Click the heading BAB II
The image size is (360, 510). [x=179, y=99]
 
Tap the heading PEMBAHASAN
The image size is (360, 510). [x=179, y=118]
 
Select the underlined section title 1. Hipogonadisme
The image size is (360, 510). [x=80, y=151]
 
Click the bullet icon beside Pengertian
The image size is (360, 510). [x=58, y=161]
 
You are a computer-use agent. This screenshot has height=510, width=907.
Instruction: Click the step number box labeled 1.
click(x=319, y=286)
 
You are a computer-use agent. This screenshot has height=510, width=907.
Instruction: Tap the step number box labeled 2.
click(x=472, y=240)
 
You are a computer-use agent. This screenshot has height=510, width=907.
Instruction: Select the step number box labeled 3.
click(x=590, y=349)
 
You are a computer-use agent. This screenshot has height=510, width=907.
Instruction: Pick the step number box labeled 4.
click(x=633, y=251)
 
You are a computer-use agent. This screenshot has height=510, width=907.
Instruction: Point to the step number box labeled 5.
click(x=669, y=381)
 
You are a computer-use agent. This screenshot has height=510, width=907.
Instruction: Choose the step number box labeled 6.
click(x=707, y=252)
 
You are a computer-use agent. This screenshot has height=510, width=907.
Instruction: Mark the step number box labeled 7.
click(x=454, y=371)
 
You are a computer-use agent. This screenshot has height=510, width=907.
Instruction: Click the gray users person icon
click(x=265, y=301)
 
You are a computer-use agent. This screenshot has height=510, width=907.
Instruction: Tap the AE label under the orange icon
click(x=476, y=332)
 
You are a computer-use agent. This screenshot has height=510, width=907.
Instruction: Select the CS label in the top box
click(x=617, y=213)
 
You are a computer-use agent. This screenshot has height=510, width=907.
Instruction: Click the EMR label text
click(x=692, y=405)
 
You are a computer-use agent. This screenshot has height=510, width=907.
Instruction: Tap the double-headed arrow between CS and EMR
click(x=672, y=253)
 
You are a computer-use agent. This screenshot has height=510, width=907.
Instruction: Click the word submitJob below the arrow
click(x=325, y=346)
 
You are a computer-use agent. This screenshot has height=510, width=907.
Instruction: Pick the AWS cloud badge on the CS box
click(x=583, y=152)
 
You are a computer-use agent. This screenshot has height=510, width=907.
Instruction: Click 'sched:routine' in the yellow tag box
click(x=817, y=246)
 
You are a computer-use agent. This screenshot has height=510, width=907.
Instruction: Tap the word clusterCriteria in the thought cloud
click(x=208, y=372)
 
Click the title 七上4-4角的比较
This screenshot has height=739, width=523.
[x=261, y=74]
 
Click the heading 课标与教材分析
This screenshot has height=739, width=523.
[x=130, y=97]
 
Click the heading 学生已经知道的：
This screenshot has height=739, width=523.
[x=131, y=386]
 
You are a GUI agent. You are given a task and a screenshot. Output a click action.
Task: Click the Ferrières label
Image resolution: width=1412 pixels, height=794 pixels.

******************************

**DIRECTIONS FOR THIS TASK**
Edit the records above so that each "step number box" becomes "numbered step box", and keep every other part of them the same.

**WRITTEN SOLUTION**
Click the heading BAB II
The image size is (360, 510). [x=179, y=99]
 
Tap the heading PEMBAHASAN
The image size is (360, 510). [x=179, y=118]
 
Select the underlined section title 1. Hipogonadisme
The image size is (360, 510). [x=80, y=151]
 
Click the bullet icon beside Pengertian
The image size is (360, 510). [x=58, y=161]
 
You are a computer-use agent. This screenshot has height=510, width=907.
Instruction: Click the numbered step box labeled 1.
click(x=319, y=286)
 
You are a computer-use agent. This screenshot has height=510, width=907.
Instruction: Tap the numbered step box labeled 2.
click(x=472, y=240)
 
You are a computer-use agent. This screenshot has height=510, width=907.
Instruction: Select the numbered step box labeled 3.
click(x=590, y=349)
 
You are a computer-use agent. This screenshot has height=510, width=907.
Instruction: Pick the numbered step box labeled 4.
click(x=633, y=251)
 
You are a computer-use agent. This screenshot has height=510, width=907.
Instruction: Point to the numbered step box labeled 5.
click(x=669, y=381)
 
You are a computer-use agent. This screenshot has height=510, width=907.
Instruction: Choose the numbered step box labeled 6.
click(x=707, y=252)
 
You are a computer-use agent. This screenshot has height=510, width=907.
Instruction: Mark the numbered step box labeled 7.
click(x=454, y=371)
 
You are a computer-use agent. This screenshot has height=510, width=907.
Instruction: Click the gray users person icon
click(x=265, y=301)
 
You are a computer-use agent. This screenshot has height=510, width=907.
Instruction: Tap the AE label under the orange icon
click(x=476, y=332)
 
You are a computer-use agent. This screenshot has height=510, width=907.
Instruction: Select the CS label in the top box
click(x=617, y=213)
 
You are a computer-use agent. This screenshot has height=510, width=907.
Instruction: Click the EMR label text
click(x=692, y=405)
 
You are a computer-use agent. This screenshot has height=510, width=907.
Instruction: Tap the double-headed arrow between CS and EMR
click(x=672, y=253)
 
You are a computer-use agent. This screenshot has height=510, width=907.
Instruction: Click the word submitJob below the arrow
click(x=325, y=346)
 
You are a computer-use agent. This screenshot has height=510, width=907.
Instruction: Pick the AWS cloud badge on the CS box
click(x=583, y=152)
 
You are a computer-use agent. This screenshot has height=510, width=907.
Instruction: Click 'sched:routine' in the yellow tag box
click(x=817, y=246)
 
You are a computer-use agent. This screenshot has height=510, width=907.
Instruction: Tap the word clusterCriteria in the thought cloud
click(x=208, y=372)
 
Click the title 七上4-4角的比较
This screenshot has height=739, width=523.
[x=261, y=74]
 
Click the heading 课标与教材分析
This screenshot has height=739, width=523.
[x=130, y=97]
 
Click the heading 学生已经知道的：
This screenshot has height=739, width=523.
[x=131, y=386]
 
You are a GUI agent. You are given a task and a screenshot. Output a click action.
Task: Click the Ferrières label
Image resolution: width=1412 pixels, height=794 pixels.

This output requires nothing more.